Continued transfers of all Thick WHOIS data from registrars to registries

ICANN org’s current contracts and policies require registrars to transfer Thick registration data to the registry. This requirement for Thick data is intended to enhance accessibility and enhance stability by having the data at both the registrar and the registry. Additionally, having the full Thick WHOIS data at the registrar and registry allows for redundancy in the system to protect registrants. The GDPR expressly acknowledges processing of personal data “to the extent strictly necessary and proportionate for the purposes of ensuring network and information security” as a legitimate interest[1], which is an interest very similar to the interest in the accessibility and stability of the domain name system as the overarching reason for maintaining a Thick WHOIS system.[13]

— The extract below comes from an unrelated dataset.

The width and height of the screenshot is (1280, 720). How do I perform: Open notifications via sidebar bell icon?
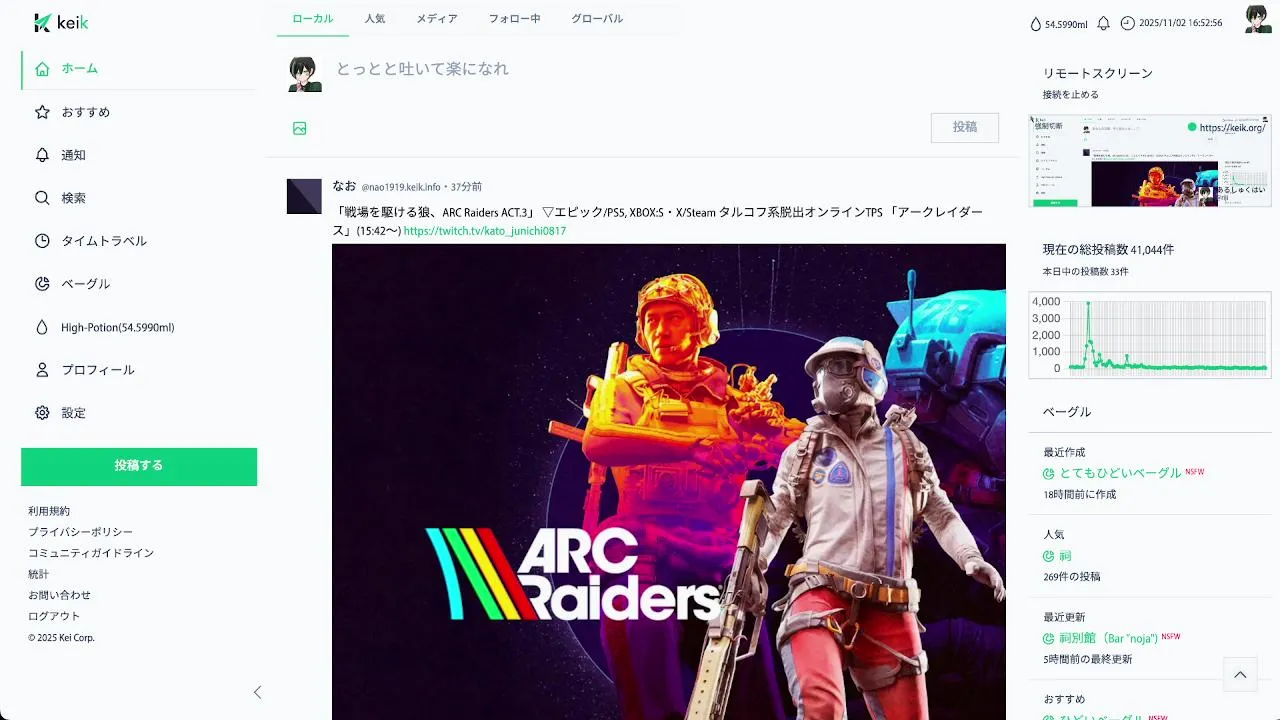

The reasoning is seemingly sound, and the ALAC appreciates this legal analysis. However the ALAC was not able to reach consensus on whether the conclusion is indeed in compliance with what the GDPR requires. So this is another issue the ALAC hopes the European DPA’s can provide clarity on as soon as possible.

Transfer of full Thick WHOIS data to escrow agents

The approach outlined in the Interim compliance proposal to continue to require registries and registrars to transfer full Thick registration data to data escrow agents for the purpose of protecting registrants in the event of registry or registrar failure or termination makes sense according to the ALAC, assuming full Thick WHOIS data continue to be transferred from registrars to registries as described above. This also fits ICANN’s role to oversee the security and stability of the Internet’s domain name system. In this context the ALAC thinks it is good to investigate whether a data escrow provider in Europe should be designated in order to reduce the risk faced by European registries and registrars escrowing data outside of Europe[14].

In the opinion of the ALAC there is a legitimate basis for the continued requirement for registries and registrars to transfer to data escrow agents full Thick WHOIS data. Because the purpose of processing this data is to protect registrants in the event of loss or unavailability of the registration data from the sponsoring registrar or registry, the full Thick WHOIS data set is necessary to be transferred to the data escrow provider to fulfil this purpose.  

Applying the Interim Model on a global basis?

The option to apply the model on a global basis would recognize that there are data protection regulations similar to the GDPR in other jurisdictions, which in itself suggests that registries and registrars need the flexibility to apply the changes globally. It may also be difficult in practice to apply the changes to collection and processing linked to the European Economic Area only depending upon how an individual registry or registrar has set up its systems. In general terms applying the Model globally would ‘promote clarity, predictability and interoperability, which leads to supporting the public interest and the stability of the Domain Name System.[15]

Distinction between legal and natural persons

It is not always easy to draw a clear line between personal data relating to natural or to legal persons, for example, in case of natural persons with such a close financial, personal or commercial entanglement with the legal person so that information about the legal person can be related to such natural persons. The registrations of legal persons may include personal data of natural persons, and it may also be difficult in practice to check millions of registration records and distinguish between registrations of legal and natural persons.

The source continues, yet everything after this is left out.